* Page excerpt

Cultural institutions preserving heritage in digitization era

Culture forms the backbone of each place and its people are identified by their cultural uniqueness. Some great thinkers started preserving it over the time to keep it alive even after thousands and thousands of years.

Today, each country or community has so much heritage of such great value, it is unimaginable. There is audiovisual history, artifacts, material objects, paper preserves, books and the list of items goes on. This heritage is only adding up with each passing day. Museums, libraries, galleries, cultural institutions are full of priceless content.

When it all started off, no one must have ever thought of the challenges humankind will face to take care of them and keep them alive for generations and generations to come. But slowly and gradually, these institutions started facing issues as far as the quality of these preserves was concerned. With changing times and depleting environmental conditions, it became very difficult to upkeep with the quality of each heritage. The need to secure these valuables became such a worrisome issue and needed a permanent and a highly durable solution to it.

* Given material
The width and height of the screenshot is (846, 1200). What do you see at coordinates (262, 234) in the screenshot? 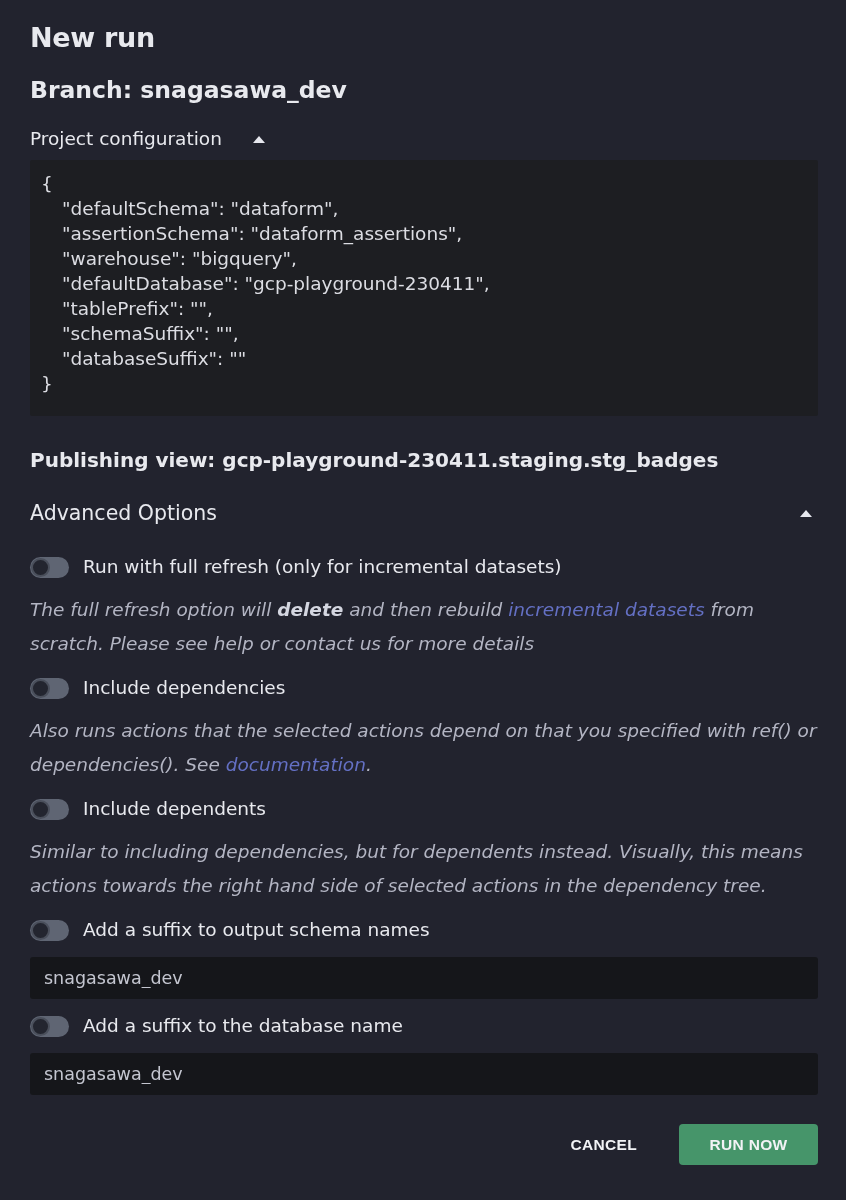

* Exercise description
In the excerpt on heritage preservation in the digitization era, list every kind of heritage the text names as held by a country or community. The data plays no part in the work here.

* Exercise answer
- audiovisual history
- artifacts
- material objects
- paper preserves
- books